The idea? Be at Sugar Bowl by noon, get a half day pass, leave by around 4pm and get home around 9pm.
It was going to be a good snow day. That much was obvious even on the road. I had not even passed the 5000 foot elevation marker when I began to see snow on the trees and on the ground. When I got to the ski resort, the road to the parking lot was so icy that three cars lost control and skidded - me and the two cars in front of me.
It would have been pretty funny if I hadn't been one of the skidding vehicles. The first car right in front had to hit the brakes because it was following a snowplough and the snowplough had apparently either slowed down or stopped. He tried to decrease speed, but all of us were on a downhill incline, so the car just wouldn't stop! In desperation, he swerved right. The second car directly behind the first also suffered the same fate and had to swerve left. Me, I had a snowplough in front of me, a car to my left and a car to my right, and I couldn't get a grip on the road either.
So I decided to swerve REALLY sharply, run headlong into the snow embankment, and hope that it killed my speed enough to prevent me from sliding headlong into the cars in front. So I turned, and my SUV hit the snow embankment. The tail of the SUV gracefully glided around the head of the SUV and I soon found myself staring at the headlights of the car behind me.

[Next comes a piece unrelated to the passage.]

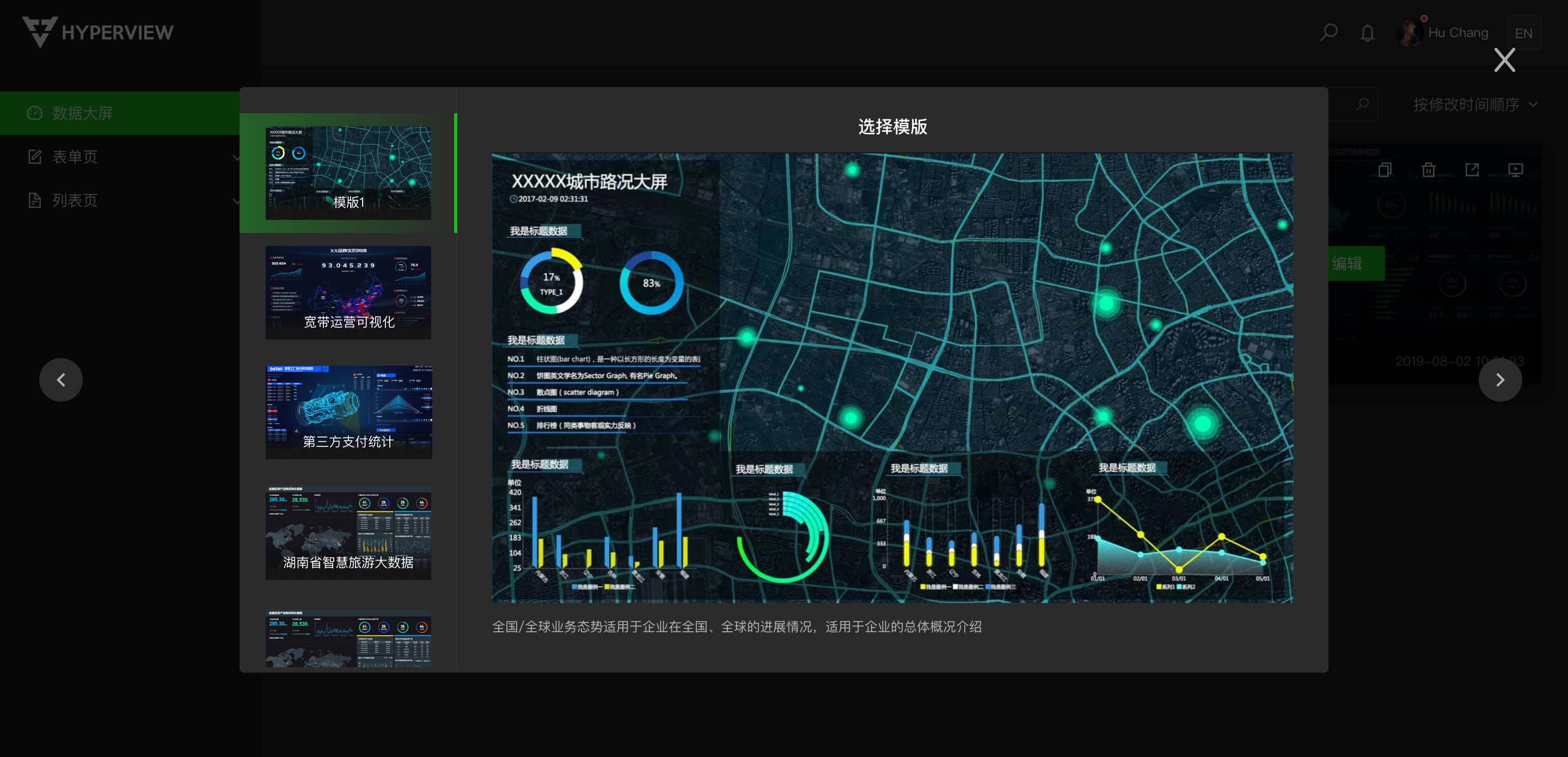Click the trash delete icon on card

[1429, 170]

It was not at all scary in any way cos I was driving really slowly (5+ mph). It was just really amusing because even at a slow speed, there wasn't enough friction between the road and the tires to keep the SUV from spinning. I'd hate to think what would have happened if I had been going at maybe 10 miles per hour!
Eventually, I made it to the parking lot in one piece on time, just a little before noon. It was snowing rather heavily now and the wind was whipping the snow almost horizontally. I was a little apprehensive, a little cold, and very excited to hit the slopes.
Once I got on the slopes, I quickly realized that the powder was pretty darn deep! By deep, I mean if you stepped into the snow, you'd sink in up to your waist. I had a really frustrating first run. I fell down midway downhill, and just could not get up. My snowboard was packed under 3+ feet of snow. I'm not an experienced powder rider, so I just couldn't seem to keep my snowboard above the snow. At the end of the first run (which took me more than an hour to complete), it was snowing a lot more heavily, and visibility had degraded to the point where I couldn't reliably see 20 feet from me with my goggles on. It was time to pack up and go (AFTER ONE LOUSY RUN!)
Once I got back onto 80 West, I found myself sitting in a virtual parking lot. A big rig, an SUV, and a car had collided and the entire Donner pass was shut down while CHP worked to clear the road. I "parked" for well over an hour, then had to suffer through agonizingly slow traffic and icy roads all the way down the mountain. All in all, the return journey took 7 hours, including a quick dinner stop.
I finally got home dead tired at 10.15pm.